Se dio una ducha lenta y reparadora. Tan reparadora como reparador fue el sueño al que se entregó con abandono de náufrago. Éste le acogió en sus brazos como un viejo amigo al que hiciera tiempo que no viera. Sólo lo interrumpió un leve zumbido que llegó desde el comedor, desde la pequeña estantería del comedor en la que solía dejar el móvil. Dejó que aquel breve zumbido se diluyera entre los sonidos de la noche: un coche con la música a tope, tres noctámbulos proclamando a gritos su embriaguez y el ruido de la cadena de algún vecino.

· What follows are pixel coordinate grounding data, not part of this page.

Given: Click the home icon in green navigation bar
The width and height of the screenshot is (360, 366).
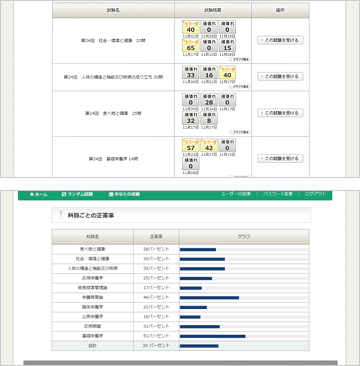Looking at the screenshot, I should 32,194.
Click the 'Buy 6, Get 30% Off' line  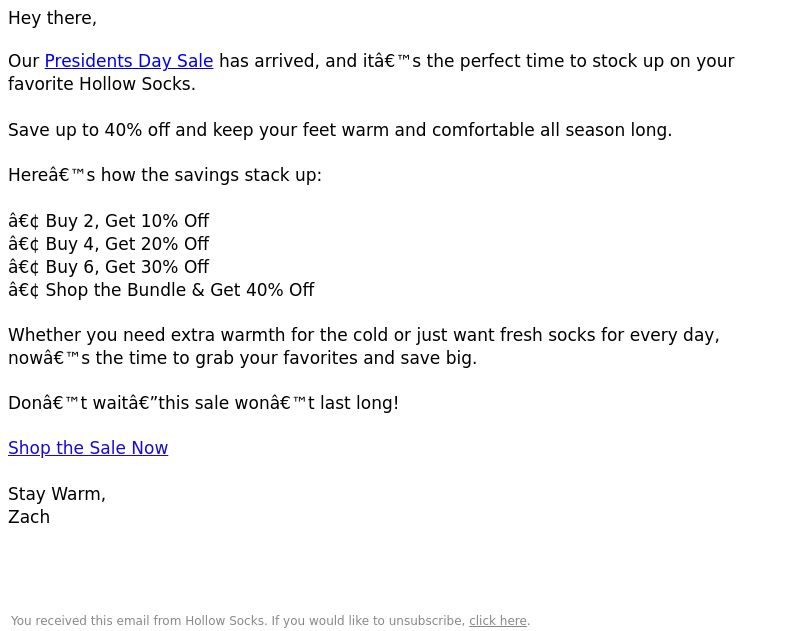[x=109, y=267]
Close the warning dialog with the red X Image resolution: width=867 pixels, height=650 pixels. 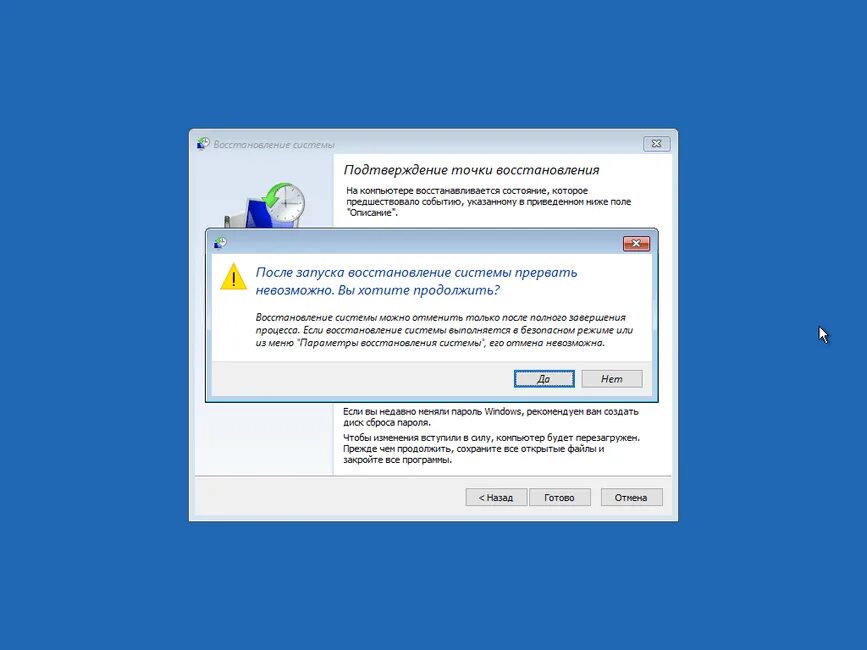point(636,243)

Pero aquel zumbido quedó flotando en algún lugar de su inconsciente. Seguramente por eso, cuando se levantó a beber un poco de agua fresca, se acercó al teléfono móvil y comprobó el origen de aquel zumbido. Era un whatsapp de ella. Lo leyó con los ojos nebulosos de sueño:

“he soñado que tu polla se me ponía dura en la boca, que con mi lengua notaba todas sus venas hinchadas, que se deslizaba dentro de mi boca como algo poderoso que quisiera alcanzar el centro de mi cerebro; he soñado que me la metías hasta la campanilla y que allí descargabas toda tu leche, y que después me tumbabas sobre la cama, me abrías de piernas, me mordisqueabas la parte interna de los muslos y que, al llegar a mi coño, lo repasabas desde abajo hacia arriba lentamente, demorándote como si quisieras torturarme a base de lentitud; he soñado que llevabas uno de tus dedos a mi boca y que yo lo lamía como antes había lamido tu polla; he soñado que ese dedo mojado con mi saliva se introducía en mi culo mientras tu lengua se aplastaba contra mi clítoris y lo friccionaba arriba y abajo, estremeciéndome entera; he soñado que me dabas la vuelta, y me ponías a cuatro patas, y me lamías el culo mientras cogías un juguete que yo no sé de dónde habías sacado y, vibrante, lo metías en mi coño, que se había convertido ya en una catarata de jugos que me corrían piernas abajo; he soñado entonces que te suplicaba que me follaras el culo, que me lo reventaras, que entraras dentro de él con toda la fuerza y toda la rabia de tu polla deliciosa y dura; y he soñado que lo hacías, que me enculabas, que una lengua de fuego parecía entrar por mi culo para lamerme las entrañas enteras, que se me volvían de lava, de puro incendiadas; y que yo me corría de nuevo y me quejaba, gritaba y te insultaba, pero no era de dolor, no era de sentir tu polla horadándome sin contemplaciones el culo, sino que era un queja de ausencia, porque tu rabo había salido ya de mi culo, no estaba allí y yo lo buscaba y no lo veía, ciega como estaba de placer; y he soñado finalmente que encontraba tu rabo frente a mí, apuntando a mi rostro, ciclópeo y victorioso, escupiendo su leche sobre mis labios, mi frente, mi nariz, mis ojos, que, llenos de lefa, apenas podían ver tu cara de éxtasis y olvido, de delirio total, de hombre que acaba de ser feliz follándose a la más entregada de sus amantes”.

Él borró el whatsapp y marchó al lavabo. Allí, su mano abarcó a la perfección la dureza casi invencible de su pene erecto. Y allí, olvidado de todo, marcó el ritmo adecuado para vencer aquella dureza inoportuna y caprichosa que exigía un alivio.